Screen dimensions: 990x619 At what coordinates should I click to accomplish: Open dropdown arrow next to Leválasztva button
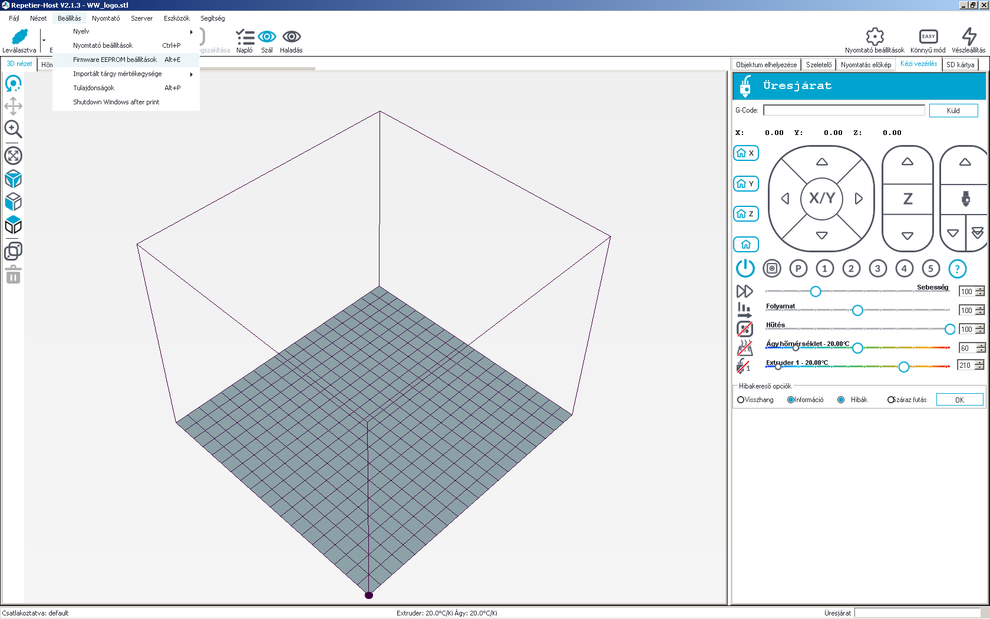[44, 40]
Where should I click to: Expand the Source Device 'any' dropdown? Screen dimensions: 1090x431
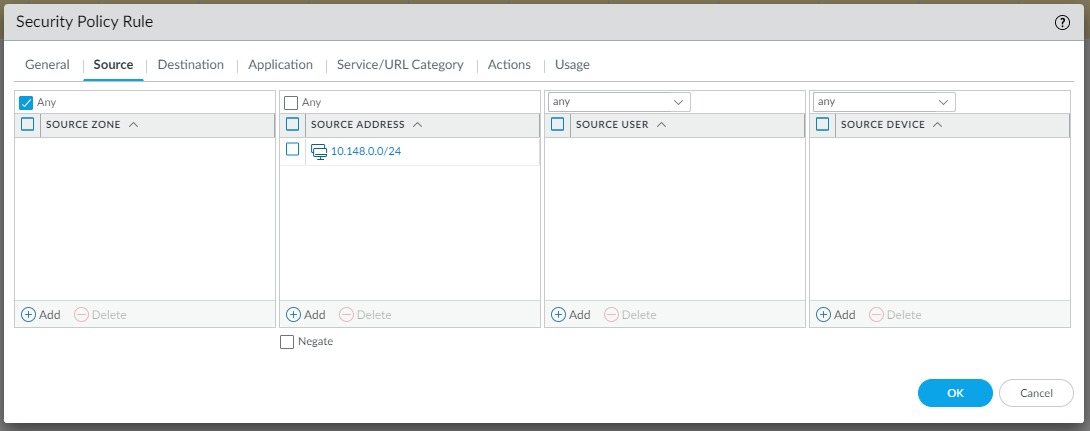[x=943, y=102]
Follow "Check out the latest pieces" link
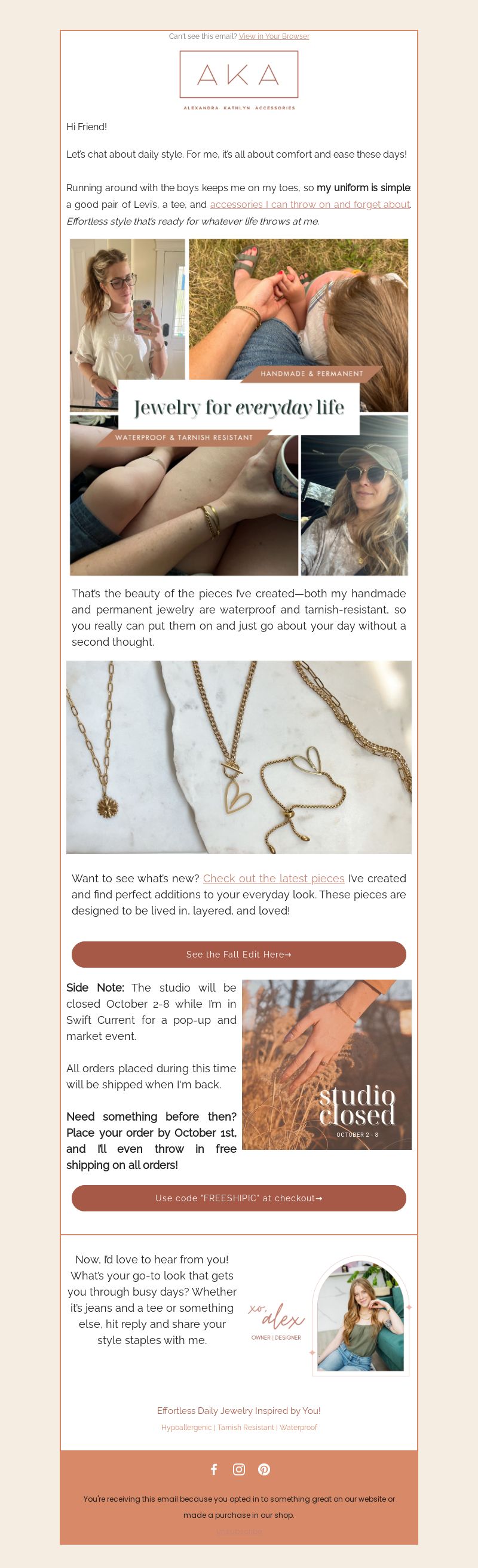 click(x=274, y=878)
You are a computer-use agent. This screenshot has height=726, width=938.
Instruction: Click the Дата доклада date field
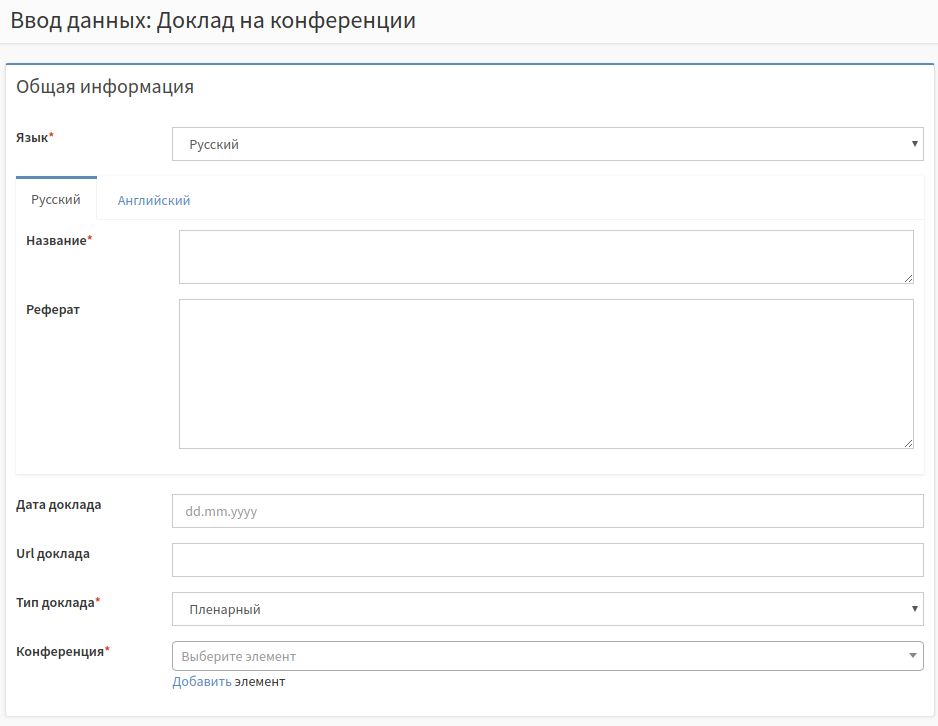click(x=548, y=511)
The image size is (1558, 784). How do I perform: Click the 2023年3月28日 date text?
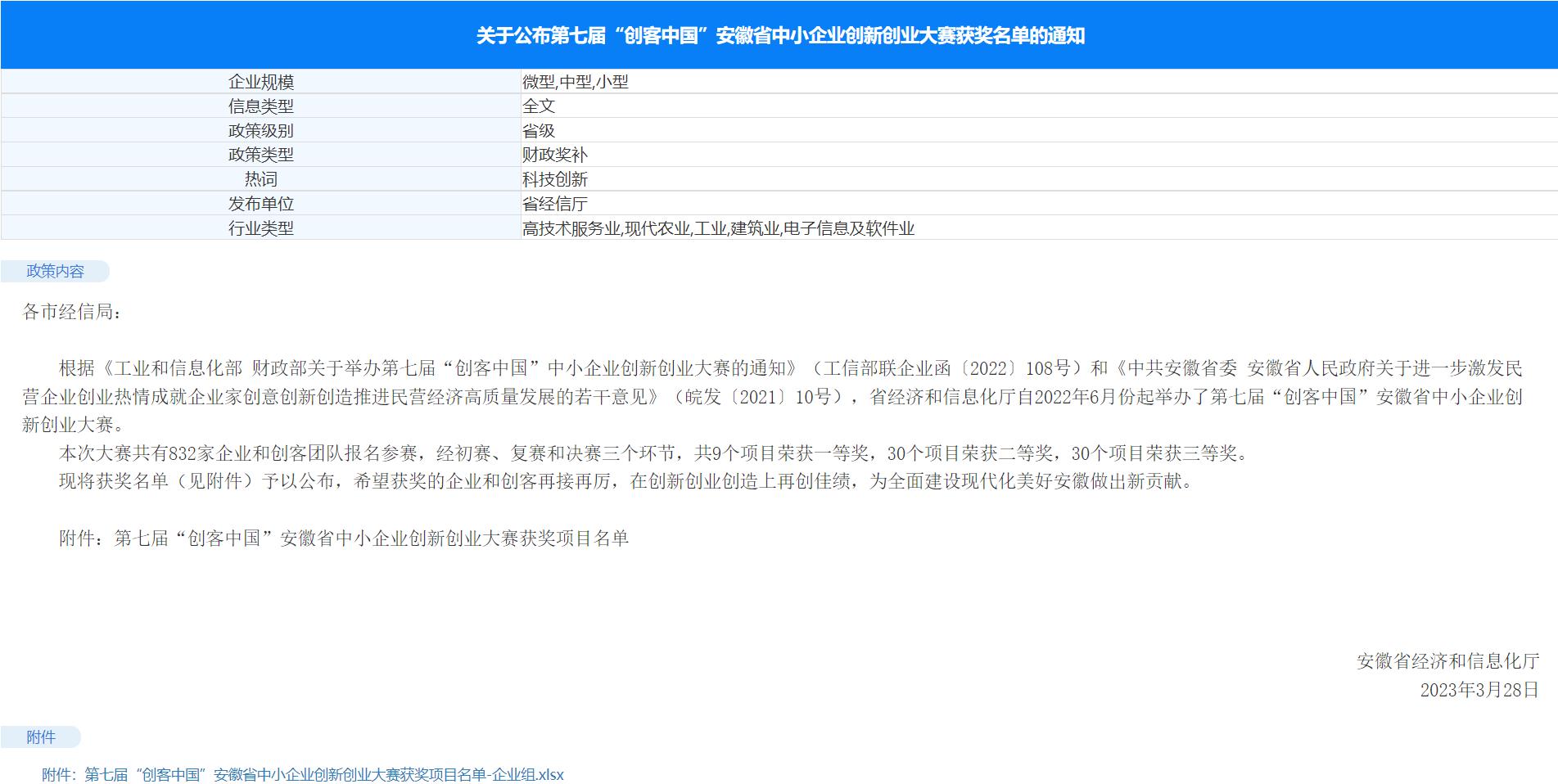[x=1479, y=690]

========================

Work request: Line for line, restate the data above and omit every picture.

Exercise output:
Screen dimensions: 990x619 At what coordinates should I click to accomplish: Open dropdown arrow next to Leválasztva button
[44, 40]
Where should I click to: Expand the Source Device 'any' dropdown? Screen dimensions: 1090x431
[x=943, y=102]
Follow "Check out the latest pieces" link
 click(x=274, y=878)
You are a computer-use agent. This screenshot has height=726, width=938.
Instruction: Click the Дата доклада date field
click(x=548, y=511)
The image size is (1558, 784). How do I perform: Click the 2023年3月28日 date text?
[x=1479, y=690]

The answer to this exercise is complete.